> DIRECTIONS FOR THIS TASK
Quote each record exactly, please, leaving none out.

** DATA SECTION follows **

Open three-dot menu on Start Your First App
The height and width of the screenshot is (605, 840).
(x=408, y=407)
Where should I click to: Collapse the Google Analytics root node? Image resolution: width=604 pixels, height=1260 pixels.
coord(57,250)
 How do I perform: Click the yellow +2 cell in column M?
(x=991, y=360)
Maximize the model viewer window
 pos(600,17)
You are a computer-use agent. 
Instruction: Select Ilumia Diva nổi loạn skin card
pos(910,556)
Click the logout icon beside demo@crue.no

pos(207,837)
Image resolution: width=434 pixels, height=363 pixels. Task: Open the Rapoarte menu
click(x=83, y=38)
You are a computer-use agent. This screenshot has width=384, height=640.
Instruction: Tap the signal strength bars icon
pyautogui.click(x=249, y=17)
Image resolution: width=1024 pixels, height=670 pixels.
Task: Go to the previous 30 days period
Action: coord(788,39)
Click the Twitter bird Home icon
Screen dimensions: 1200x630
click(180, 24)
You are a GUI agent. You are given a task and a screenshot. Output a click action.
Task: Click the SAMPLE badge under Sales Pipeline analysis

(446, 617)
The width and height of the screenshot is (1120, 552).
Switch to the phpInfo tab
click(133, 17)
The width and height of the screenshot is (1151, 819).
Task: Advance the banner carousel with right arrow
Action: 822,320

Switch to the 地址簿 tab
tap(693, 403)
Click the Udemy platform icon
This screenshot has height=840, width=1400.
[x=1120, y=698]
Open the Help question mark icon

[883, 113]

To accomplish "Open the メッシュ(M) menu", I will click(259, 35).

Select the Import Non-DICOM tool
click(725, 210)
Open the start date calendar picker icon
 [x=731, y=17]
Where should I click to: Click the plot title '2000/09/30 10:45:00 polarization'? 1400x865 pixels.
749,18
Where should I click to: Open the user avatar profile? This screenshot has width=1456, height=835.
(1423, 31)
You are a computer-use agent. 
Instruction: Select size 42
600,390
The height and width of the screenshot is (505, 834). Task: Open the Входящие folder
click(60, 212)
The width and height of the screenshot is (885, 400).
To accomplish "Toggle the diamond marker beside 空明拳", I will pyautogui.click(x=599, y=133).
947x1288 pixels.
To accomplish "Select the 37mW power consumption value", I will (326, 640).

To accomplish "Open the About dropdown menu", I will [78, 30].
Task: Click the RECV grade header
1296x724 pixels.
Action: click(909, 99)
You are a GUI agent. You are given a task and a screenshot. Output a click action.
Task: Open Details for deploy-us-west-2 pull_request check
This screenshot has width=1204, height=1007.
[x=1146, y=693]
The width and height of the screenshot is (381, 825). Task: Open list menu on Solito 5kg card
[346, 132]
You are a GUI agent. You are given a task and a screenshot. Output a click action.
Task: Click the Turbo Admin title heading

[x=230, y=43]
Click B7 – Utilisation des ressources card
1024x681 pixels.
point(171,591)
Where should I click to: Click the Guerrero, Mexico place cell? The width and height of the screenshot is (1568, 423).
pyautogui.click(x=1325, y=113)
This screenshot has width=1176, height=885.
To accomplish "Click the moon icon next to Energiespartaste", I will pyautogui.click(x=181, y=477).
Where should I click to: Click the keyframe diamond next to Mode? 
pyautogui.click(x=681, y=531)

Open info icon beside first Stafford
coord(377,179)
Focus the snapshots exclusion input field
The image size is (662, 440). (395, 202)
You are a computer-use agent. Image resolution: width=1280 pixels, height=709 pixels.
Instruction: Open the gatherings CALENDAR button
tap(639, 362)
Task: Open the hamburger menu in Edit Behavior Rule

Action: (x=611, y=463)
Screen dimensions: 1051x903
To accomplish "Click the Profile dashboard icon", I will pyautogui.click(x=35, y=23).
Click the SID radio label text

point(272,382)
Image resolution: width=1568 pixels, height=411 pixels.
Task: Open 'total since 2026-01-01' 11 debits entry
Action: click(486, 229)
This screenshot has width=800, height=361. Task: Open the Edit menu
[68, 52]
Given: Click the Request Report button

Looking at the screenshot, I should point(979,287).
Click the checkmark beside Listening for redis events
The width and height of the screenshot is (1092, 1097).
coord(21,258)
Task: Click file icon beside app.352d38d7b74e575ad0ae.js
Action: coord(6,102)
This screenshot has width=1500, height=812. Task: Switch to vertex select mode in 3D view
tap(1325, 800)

** End of DATA SECTION **

> RESULT OF THE TASK
Open three-dot menu on Start Your First App
The height and width of the screenshot is (605, 840).
(x=408, y=407)
Where should I click to: Collapse the Google Analytics root node? Image resolution: width=604 pixels, height=1260 pixels.
coord(57,250)
 How do I perform: Click the yellow +2 cell in column M?
(x=991, y=360)
Maximize the model viewer window
 pos(600,17)
You are a computer-use agent. 
Instruction: Select Ilumia Diva nổi loạn skin card
pos(910,556)
Click the logout icon beside demo@crue.no

pos(207,837)
Image resolution: width=434 pixels, height=363 pixels. Task: Open the Rapoarte menu
click(x=83, y=38)
You are a computer-use agent. This screenshot has width=384, height=640.
Instruction: Tap the signal strength bars icon
pyautogui.click(x=249, y=17)
Image resolution: width=1024 pixels, height=670 pixels.
Task: Go to the previous 30 days period
Action: coord(788,39)
Click the Twitter bird Home icon
Screen dimensions: 1200x630
click(180, 24)
You are a GUI agent. You are given a task and a screenshot. Output a click action.
Task: Click the SAMPLE badge under Sales Pipeline analysis

(446, 617)
The width and height of the screenshot is (1120, 552).
Switch to the phpInfo tab
click(133, 17)
The width and height of the screenshot is (1151, 819).
Task: Advance the banner carousel with right arrow
Action: 822,320

Switch to the 地址簿 tab
tap(693, 403)
Click the Udemy platform icon
This screenshot has height=840, width=1400.
[x=1120, y=698]
Open the Help question mark icon

[883, 113]

To accomplish "Open the メッシュ(M) menu", I will click(259, 35).

Select the Import Non-DICOM tool
click(725, 210)
Open the start date calendar picker icon
 [x=731, y=17]
Where should I click to: Click the plot title '2000/09/30 10:45:00 polarization'? 1400x865 pixels.
749,18
Where should I click to: Open the user avatar profile? This screenshot has width=1456, height=835.
(1423, 31)
You are a computer-use agent. 
Instruction: Select size 42
600,390
The height and width of the screenshot is (505, 834). Task: Open the Входящие folder
click(60, 212)
The width and height of the screenshot is (885, 400).
To accomplish "Toggle the diamond marker beside 空明拳", I will pyautogui.click(x=599, y=133).
947x1288 pixels.
To accomplish "Select the 37mW power consumption value", I will (326, 640).

To accomplish "Open the About dropdown menu", I will [78, 30].
Task: Click the RECV grade header
1296x724 pixels.
Action: click(909, 99)
You are a GUI agent. You are given a task and a screenshot. Output a click action.
Task: Open Details for deploy-us-west-2 pull_request check
This screenshot has width=1204, height=1007.
[x=1146, y=693]
The width and height of the screenshot is (381, 825). Task: Open list menu on Solito 5kg card
[346, 132]
You are a GUI agent. You are given a task and a screenshot. Output a click action.
Task: Click the Turbo Admin title heading

[x=230, y=43]
Click B7 – Utilisation des ressources card
1024x681 pixels.
point(171,591)
Where should I click to: Click the Guerrero, Mexico place cell? The width and height of the screenshot is (1568, 423).
pyautogui.click(x=1325, y=113)
This screenshot has width=1176, height=885.
To accomplish "Click the moon icon next to Energiespartaste", I will pyautogui.click(x=181, y=477).
Where should I click to: Click the keyframe diamond next to Mode? 
pyautogui.click(x=681, y=531)

Open info icon beside first Stafford
coord(377,179)
Focus the snapshots exclusion input field
The image size is (662, 440). (395, 202)
You are a computer-use agent. Image resolution: width=1280 pixels, height=709 pixels.
Instruction: Open the gatherings CALENDAR button
tap(639, 362)
Task: Open the hamburger menu in Edit Behavior Rule

Action: (x=611, y=463)
Screen dimensions: 1051x903
To accomplish "Click the Profile dashboard icon", I will pyautogui.click(x=35, y=23).
Click the SID radio label text

point(272,382)
Image resolution: width=1568 pixels, height=411 pixels.
Task: Open 'total since 2026-01-01' 11 debits entry
Action: click(486, 229)
This screenshot has width=800, height=361. Task: Open the Edit menu
[68, 52]
Given: Click the Request Report button

Looking at the screenshot, I should point(979,287).
Click the checkmark beside Listening for redis events
The width and height of the screenshot is (1092, 1097).
coord(21,258)
Task: Click file icon beside app.352d38d7b74e575ad0ae.js
Action: coord(6,102)
This screenshot has width=1500, height=812. Task: Switch to vertex select mode in 3D view
tap(1325, 800)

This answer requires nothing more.